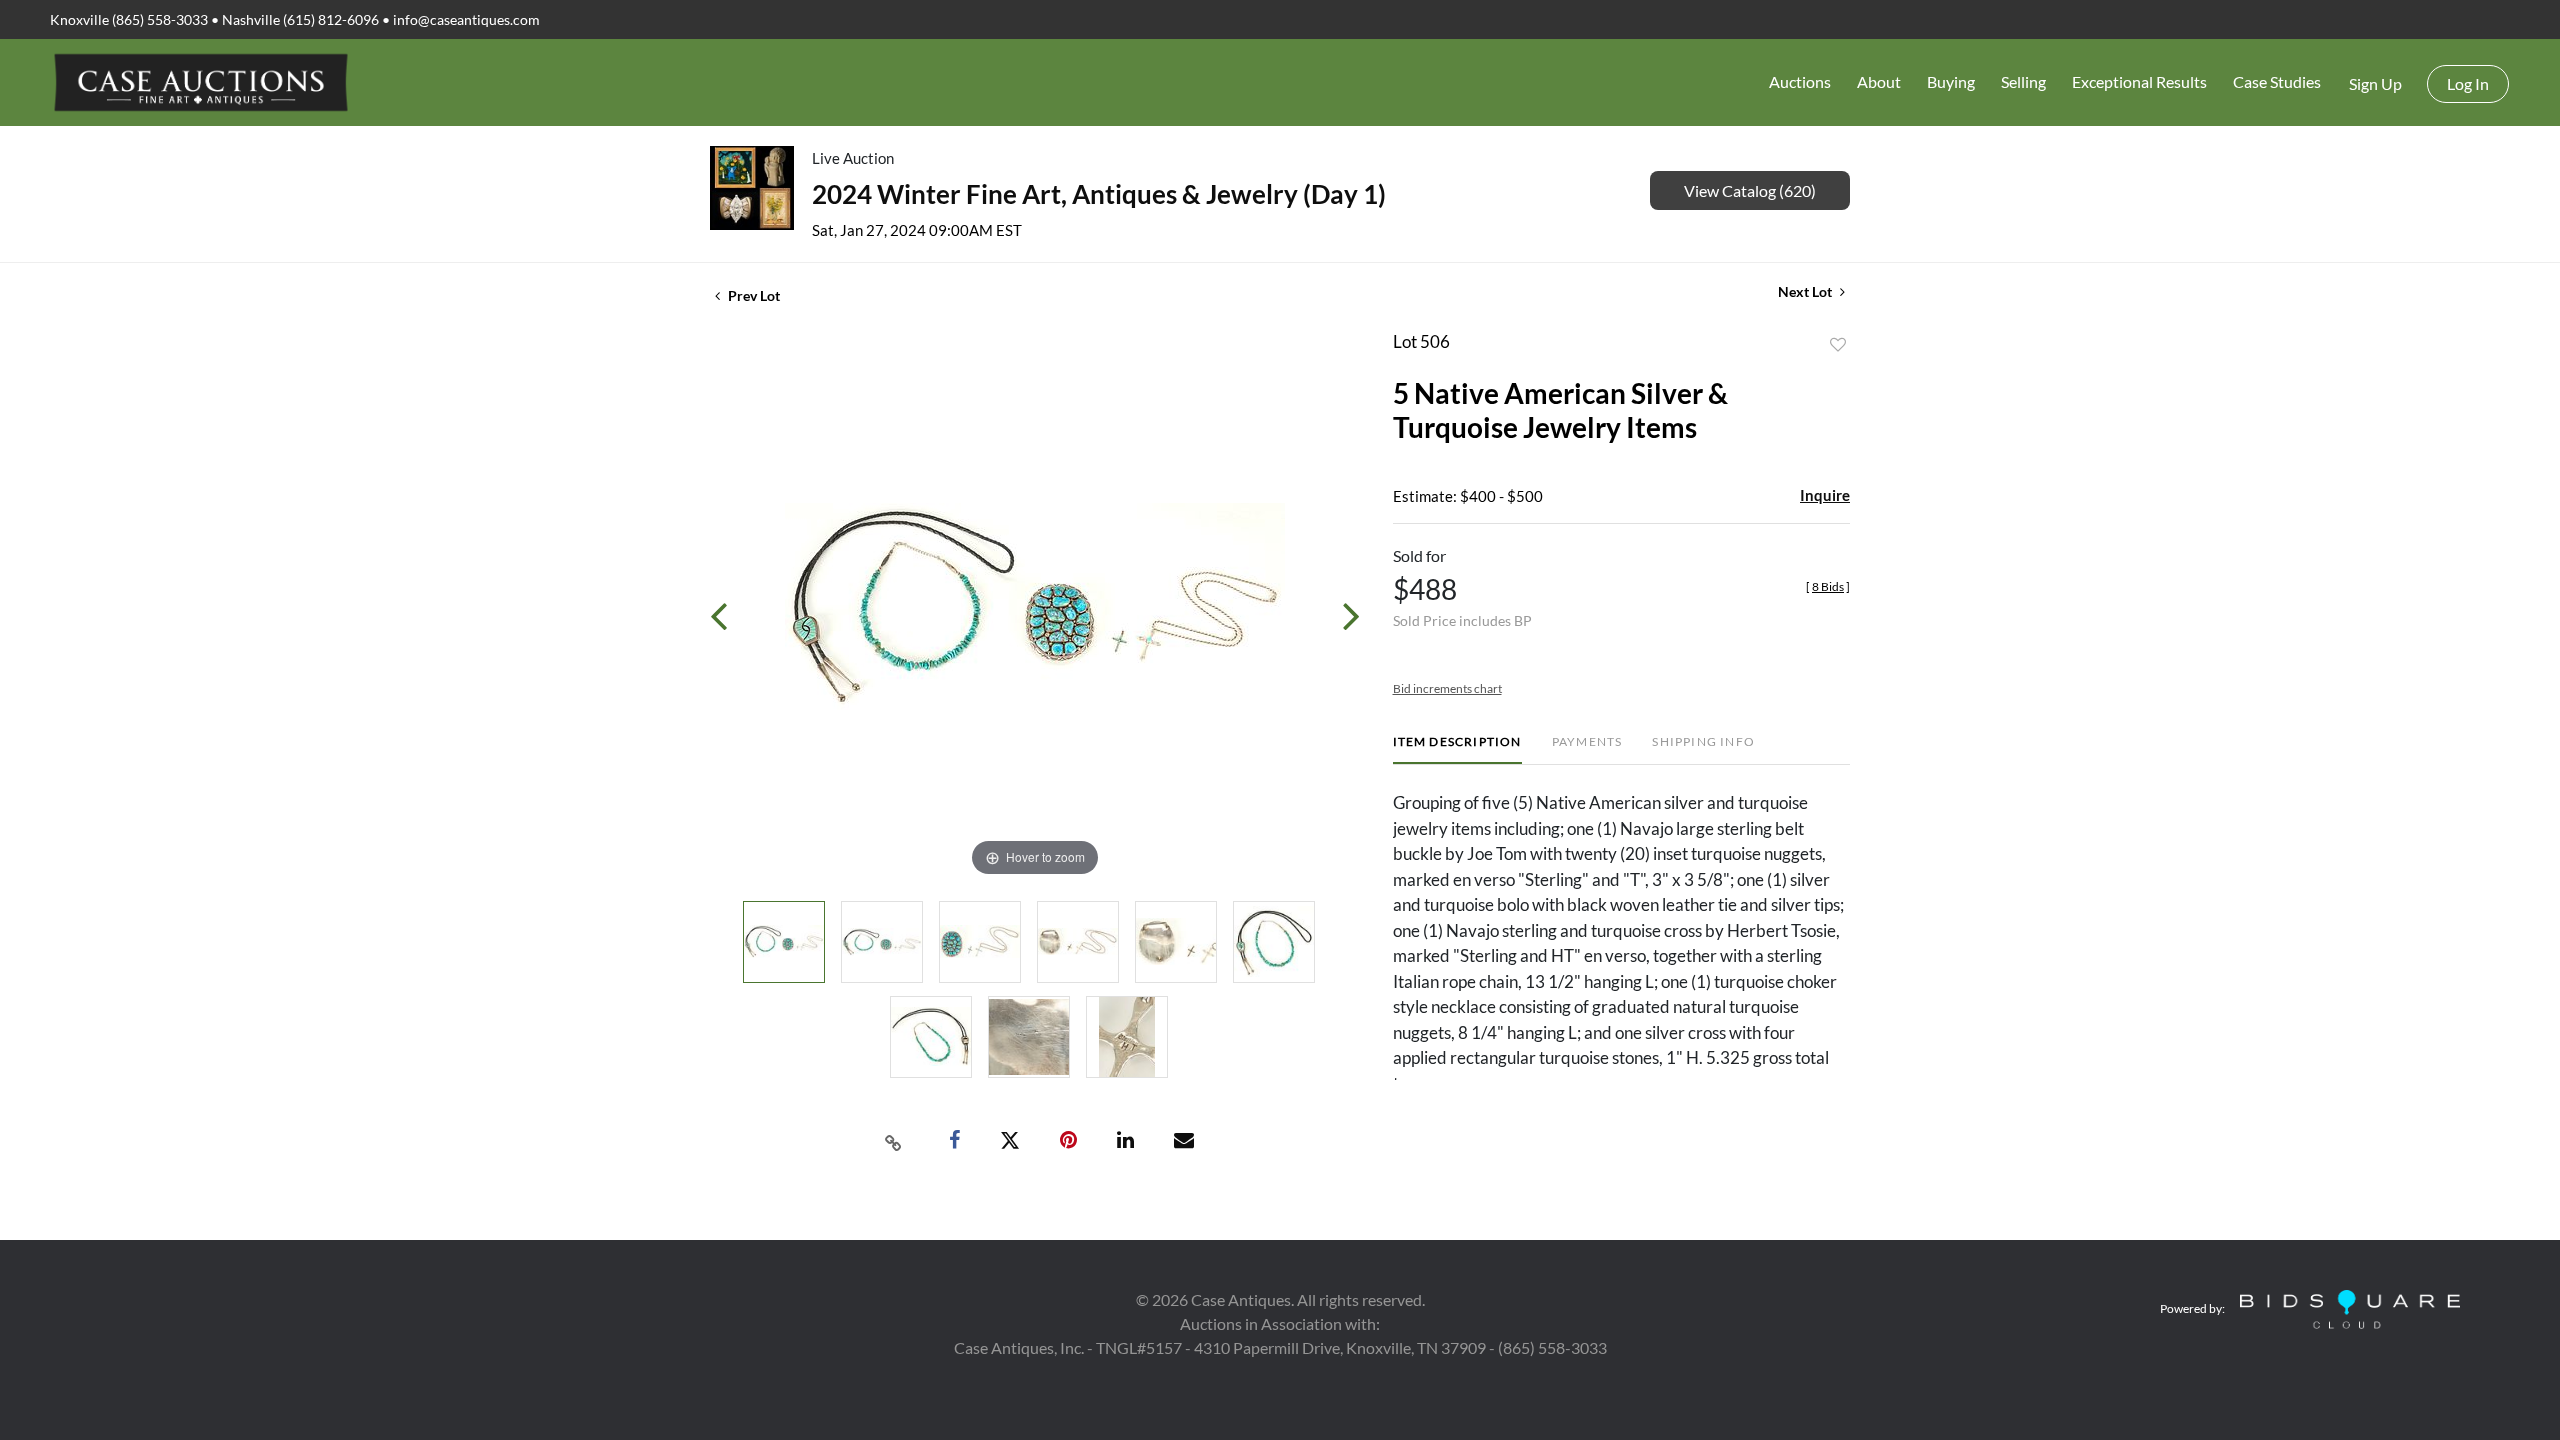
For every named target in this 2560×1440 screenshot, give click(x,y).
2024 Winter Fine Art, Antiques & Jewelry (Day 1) (1099, 194)
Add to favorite (1838, 345)
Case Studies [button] (2277, 81)
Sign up (2375, 83)
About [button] (1879, 81)
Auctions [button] (1800, 81)
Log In (2468, 83)
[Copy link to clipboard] (894, 1141)
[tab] (1457, 749)
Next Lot (1806, 291)
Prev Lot (752, 295)
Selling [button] (2023, 81)
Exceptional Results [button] (2139, 81)
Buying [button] (1951, 81)
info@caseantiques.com (466, 19)
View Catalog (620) (1750, 190)
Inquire (1825, 495)
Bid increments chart (1447, 688)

########

Problem
What you return should be the whole listing, word for word, without its pictures.

The completed task
For every named target in this 2560×1440 screenshot, give click(x,y).
2024 Winter Fine Art, Antiques & Jewelry (Day 1) (1099, 194)
Add to favorite (1838, 345)
Case Studies [button] (2277, 81)
Sign up (2375, 83)
About [button] (1879, 81)
Auctions [button] (1800, 81)
Log In (2468, 83)
[Copy link to clipboard] (894, 1141)
[tab] (1457, 749)
Next Lot (1806, 291)
Prev Lot (752, 295)
Selling [button] (2023, 81)
Exceptional Results [button] (2139, 81)
Buying [button] (1951, 81)
info@caseantiques.com (466, 19)
View Catalog (620) (1750, 190)
Inquire (1825, 495)
Bid increments chart (1447, 688)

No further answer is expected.